Number of dangerous shots received per 60 minutes at 5v5*

Jake Allen: 8.22

Cayden Primeau: 7.28

Samuel Montembeault: 6.02

It’s not going to change right away. Since Jake Allen just played against the Detroit Red Wings, it’s almost guaranteed that he won’t face the hapless Seattle Kraken on Monday.

The veteran was questioned Saturday evening about his tough assignments. “That’s the way the rotation works at the moment,” he replied simply. I like challenges. »

We can in fact suspect that Allen much prefers to measure himself against the powers of the circuit than to watch these matches from the end of the bench. And that he also prefers to talk about his performances than the transaction rumors about him.

Earlier on Saturday, general manager Kent Hughes, for his part, responded to a question about his involvement in decisions related to the menage a trois in front of the net.

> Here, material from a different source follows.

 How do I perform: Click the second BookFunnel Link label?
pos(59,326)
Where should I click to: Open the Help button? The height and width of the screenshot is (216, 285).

The administrator indicated that yes, he and Jeff Gorton had a say in the “high-level” management of this matter. They are, after all, the ones who will ultimately have to decide the fate of Primeau and Allen, now that Montembeault has obtained a contract extension. “But determining which guy plays which game is the coach’s decision,” Hughes said.

A joint decision between Martin St-Louis and his assistant Éric Raymond, goalkeeper specialist, let us specify. Do these simply employ the guard whose turn it is? Or do they work according to the interests of the organization? For example, by “testing” or “showing” one or the other of the masked men…

We don’t really know anything about it. But what is certain is that Jake Allen does not inherit a mandate that resembles that of a reservist.